Write Again … You pronounce it how?

Published 2:00 pm Monday, September 19, 2016

The three of them were just chatting a bit with one another. One of the men, in response to something or other, said, “I’m really jubous about that.”

“You’re what?” quickly responded one of the men.

“I’m jubous about it,” he reaffirmed.

“Jubous. Jubous?” The word ain’t ‘jubous’.”

“Oh, yeah. Then tell me what you think it is.”

“It’s ‘jubious.’ Ain’t it, Dave?”

And Dave’s response?

“Well, now. I’ve heard it both ways.”

A diplomatic reply if ever there was one. About that we couldn’t be dubious.

Dave also had a stock answer he often used when someone asked him his opinion about something that person told to him, or viewpoint he expressed, which to Dave’s mind was stupid or incorrect. He’d look over the top of his glasses and say, “That’s interesting.” Translation: That’s the dumbest thing I ever heard.

There are times when a little tact is far preferable to a more correct response.

Then there were the two fellows discussing the correct pronunciation of our 50th state.

“It’s pronounced Havaii, said one. Like there’s a ‘v’ in it.”

“No, it’s not. It’s pronounced just like it’s spelled — Hawaii. Like a ‘w’.”

“Alright, then. Let’s ask this fellow coming how he thinks it’s pronounced. Excuse me, sir, we’d like for you to settle something for us, if you would.”


“Is the state pronounced Havaii or Hawaii?”

With no hesitation, “It’s Havaii.”

“Thank you!” the ‘v’ man quickly responded.

“You’re velcome.”

Okay. That’s bad, I know. I just hope you aren’t jubous about my column-writing ability.

Or is that jubious?

Anyway, right here in our county there were some, years ago, who pronounced it “Boofort.” And Pamlico as “Pamplico.” And rinse as “wrench.” And sink as “zinc.” And lid as “led.” And Terra Ceia as “Terra Cee.” And, well, so what?

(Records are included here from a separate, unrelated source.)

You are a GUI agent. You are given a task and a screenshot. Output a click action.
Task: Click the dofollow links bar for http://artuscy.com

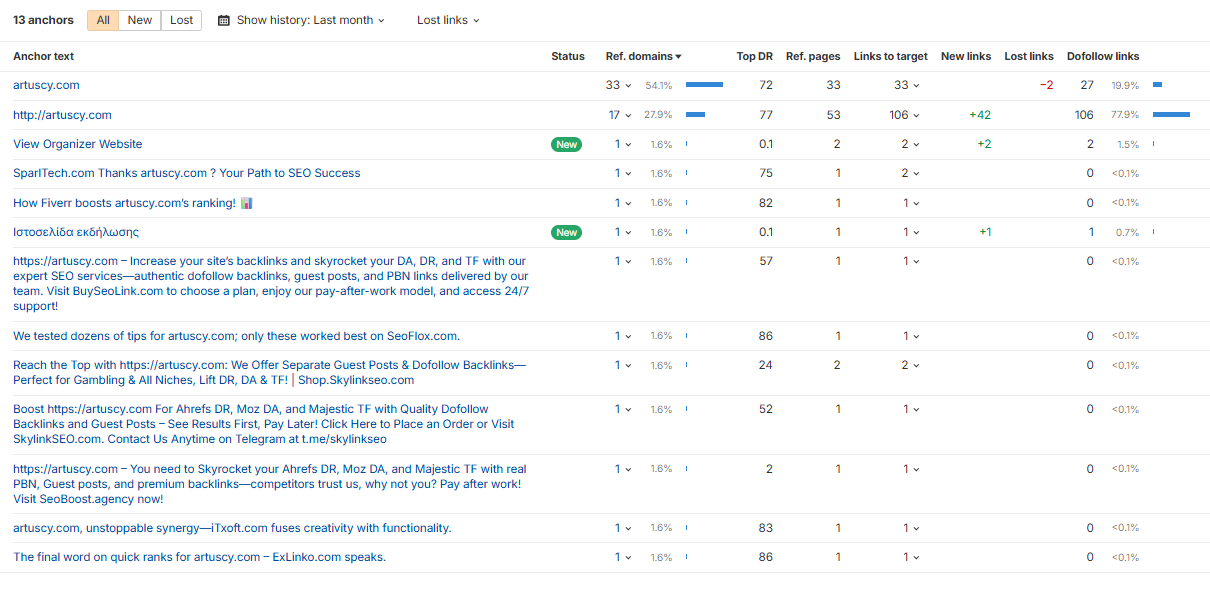click(1171, 115)
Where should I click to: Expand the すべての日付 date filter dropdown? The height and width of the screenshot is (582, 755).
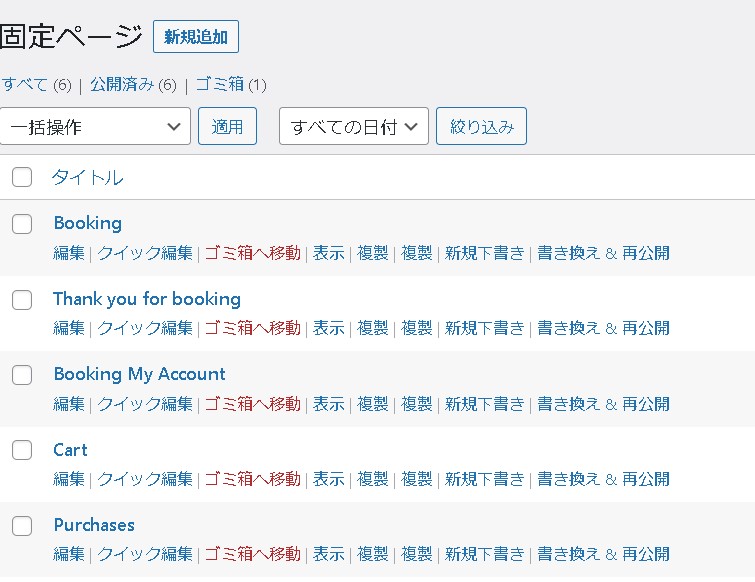(x=353, y=127)
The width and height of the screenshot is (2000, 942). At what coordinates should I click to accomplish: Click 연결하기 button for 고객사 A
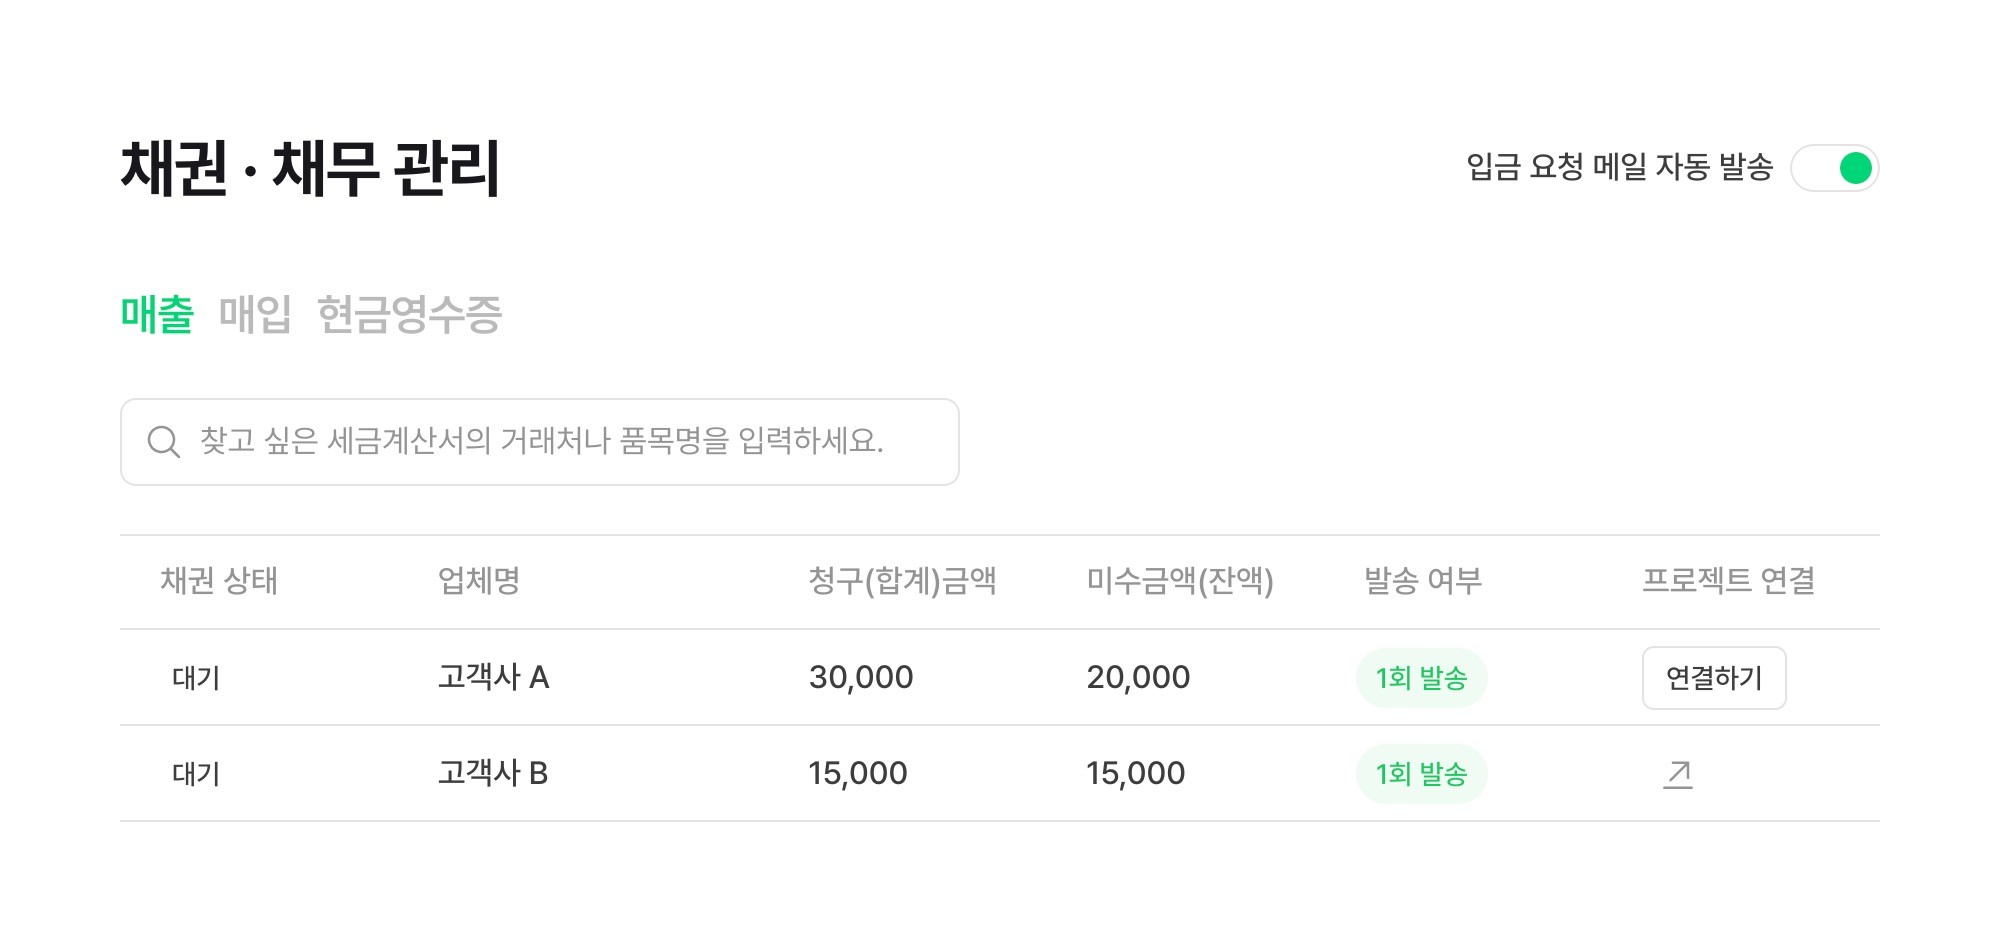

Such are examples of pronunciation variations that occur in different regions of our land, many quite colorful, some downright puzzling, often handed down through families, and, at least here in the South, by those who lived or now live out from our towns and cities.

And that’s okay.

But think of our good friends now who moved here from “up North.” Some of what we say, and how we say it, must drive them around the bend.

You know, “Mondi,” Tuesdi,” and eight, nine, “tin.” And we write with a “pin.” And leave “g’s” off ends of words. And … enough, already.

See “y’all” later.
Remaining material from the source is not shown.